Christelle took the time to get with MUD to discuss the release of her new EP, how Congolese music influences her process, serendipity and of course, what the South means to her.

I put your song, “U Ouchea” – 7 minutes of pure heaven – on a playlist titled Soft. It came on and I was literally just bobbing and weaving in my seat and was like wow! – she really did that. It was familiar to me, yet something I knew I had never heard before. If you could make a playlist of your greatest influences, who should we expect to see on it? More importantly, how do you take those influences and weave them into the artistry that we see from you?

Lianne La Havas, Mbilia Bel, John Mayer, Joni Mitchell, St. Vincent, Sade, Enya, OneRepublic, Paramore, Tyler, the Creator, and so many more. I’m not sure. I feel like my tastes cover a lot of ground and so I’d like to think that this impacts my songwriting in that it’s something that people of multiple musical interests can enjoy.

As someone who’s not only friends with you but a fan of your music, I kind of took the release of your first song seriously. Would you say that you chose “U Ouchea” as a purposeful debut to shed light what’s been going on in the shadows of you paving this journey?

I was afraid to release this song for the exact reason I ended up choosing it: its length. I figured that on the one hand, people would stop listening after a few minutes or simply not listen at all upon seeing how long the song is. However, at the same time, I felt like that would be really intriguing to listeners. Like, “what’s next,” you know? And yeah, I chose it because it says a lot about the past couple years of my life especially in regard to a past relationship. Just seemed right to be like, “Hi, this is me and the emotional work I’ve being doing lately. Lol.”

You’re very vocal about your mental health too, which is anomalous. It’s destigmatizing not only mental health but the conversation around it when you put yourself out there to let your friends, followers and fans know – hey, it’s not all what it seems. So, how do you find balance in being an artist in the modern, digital sphere while also trying to just get through everyday life?

It’s really weird. There are days/weeks/months where I’m really low and don’t have the emotional capacity to be like “Hey, show on Friday!” but it’s just like something I’ve got to do. Also, it’s weird balancing what my online life looks like vs. my real life. Like yes, I’m very vocal about my mental health online and people are aware of it; however, people tend to forget about that once you post a few brunch pics and some cute selfies. Some cool things have been happening in my music career and naturally, I’ve posted about them. People will tell me that my life must be so perfect now and it’s like “hahaha, I cried for hours last night.” I just want everyone to know that things are not always as they seem. I can have one aspect of my life be really really good and another be really really bad. It’s not a complaint, it’s just the truth.

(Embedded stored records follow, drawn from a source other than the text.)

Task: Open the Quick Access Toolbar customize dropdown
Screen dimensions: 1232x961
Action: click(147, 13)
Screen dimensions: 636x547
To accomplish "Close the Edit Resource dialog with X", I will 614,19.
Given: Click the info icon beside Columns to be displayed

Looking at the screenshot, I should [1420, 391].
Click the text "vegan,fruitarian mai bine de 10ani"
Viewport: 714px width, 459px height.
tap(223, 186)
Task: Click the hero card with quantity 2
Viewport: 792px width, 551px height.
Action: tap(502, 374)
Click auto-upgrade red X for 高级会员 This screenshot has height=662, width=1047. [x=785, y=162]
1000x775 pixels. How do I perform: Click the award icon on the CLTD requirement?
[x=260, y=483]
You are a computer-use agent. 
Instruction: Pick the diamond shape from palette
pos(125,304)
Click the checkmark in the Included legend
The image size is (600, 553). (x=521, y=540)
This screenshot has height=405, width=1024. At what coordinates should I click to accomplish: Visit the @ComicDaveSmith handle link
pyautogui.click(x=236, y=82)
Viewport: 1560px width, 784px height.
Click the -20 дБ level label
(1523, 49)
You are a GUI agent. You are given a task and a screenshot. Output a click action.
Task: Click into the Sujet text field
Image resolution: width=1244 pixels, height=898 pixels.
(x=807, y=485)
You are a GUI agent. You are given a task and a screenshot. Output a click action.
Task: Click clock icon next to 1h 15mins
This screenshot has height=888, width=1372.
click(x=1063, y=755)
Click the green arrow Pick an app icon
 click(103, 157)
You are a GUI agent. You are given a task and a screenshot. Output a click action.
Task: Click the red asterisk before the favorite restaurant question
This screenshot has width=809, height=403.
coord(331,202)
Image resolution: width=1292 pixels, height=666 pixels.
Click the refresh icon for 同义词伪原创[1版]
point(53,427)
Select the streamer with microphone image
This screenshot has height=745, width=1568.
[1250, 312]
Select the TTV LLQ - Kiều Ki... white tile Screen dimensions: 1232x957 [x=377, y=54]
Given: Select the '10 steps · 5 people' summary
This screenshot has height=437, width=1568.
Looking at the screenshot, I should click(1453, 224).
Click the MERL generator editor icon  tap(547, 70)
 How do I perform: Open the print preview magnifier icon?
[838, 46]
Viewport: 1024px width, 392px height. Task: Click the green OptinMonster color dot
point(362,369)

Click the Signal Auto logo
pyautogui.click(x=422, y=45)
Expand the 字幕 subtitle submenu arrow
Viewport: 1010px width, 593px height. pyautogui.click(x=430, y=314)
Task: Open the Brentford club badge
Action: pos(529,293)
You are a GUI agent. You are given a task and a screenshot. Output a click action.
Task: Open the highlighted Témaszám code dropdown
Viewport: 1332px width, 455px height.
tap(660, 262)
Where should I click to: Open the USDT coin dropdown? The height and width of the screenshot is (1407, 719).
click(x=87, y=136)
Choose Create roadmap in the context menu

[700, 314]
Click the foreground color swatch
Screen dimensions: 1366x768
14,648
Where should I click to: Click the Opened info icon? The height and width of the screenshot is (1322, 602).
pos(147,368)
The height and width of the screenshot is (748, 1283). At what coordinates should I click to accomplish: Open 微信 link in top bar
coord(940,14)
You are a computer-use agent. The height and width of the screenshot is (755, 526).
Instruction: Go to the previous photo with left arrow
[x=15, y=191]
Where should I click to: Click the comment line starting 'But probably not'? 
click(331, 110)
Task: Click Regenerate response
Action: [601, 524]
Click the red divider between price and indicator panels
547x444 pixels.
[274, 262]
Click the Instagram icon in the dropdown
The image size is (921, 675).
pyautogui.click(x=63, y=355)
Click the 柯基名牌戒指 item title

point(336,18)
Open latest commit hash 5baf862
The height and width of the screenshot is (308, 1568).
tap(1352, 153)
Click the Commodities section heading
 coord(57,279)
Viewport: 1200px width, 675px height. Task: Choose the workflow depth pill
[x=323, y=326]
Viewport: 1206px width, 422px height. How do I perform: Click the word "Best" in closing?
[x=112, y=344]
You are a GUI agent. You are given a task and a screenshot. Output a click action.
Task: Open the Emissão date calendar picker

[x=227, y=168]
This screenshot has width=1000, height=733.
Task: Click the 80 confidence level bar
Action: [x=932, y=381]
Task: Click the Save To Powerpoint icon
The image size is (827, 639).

Do you think it’s possible to be a “successful” – whatever that means to you – artist without social media? And how do you cope with Instagram being a type of host for that fear that all artists get when putting something out there?

I think it’s definitely possible. It’s difficult, and the payoff may not be likes or brand deals, but you can bring such a wonderful community to fruition. It has been really cool that people have been coming out to shows consistently without me having anything online. I have to give the internet SOME credit though because some people at shows would put me on their Instagram stories or something and that brought more people out.

It’s the culture. And we can’t talk about music without talking about culture. What I love about you is that you’re an artist in many ways. But you also lend your voice to speaking up about matters that are important to you, specifically black mental health. How has this contributed to your range as an artist?

I think I’m simply relatable in that I’m not one thing. I’m not just a moody musician. I’m not just a clown. I’m not just into spirituality. I’ve got multiple facets, like we all do. I think artists — whether on purpose or by accident — end up having a brand that defines them, and that brand is usually one dimensional. Seeing someone that is writing songs about depression, but also making funny Instagram videos speaks to the complexity of ~*the human spirit or whatever*~

When do you feel like you’re most yourself?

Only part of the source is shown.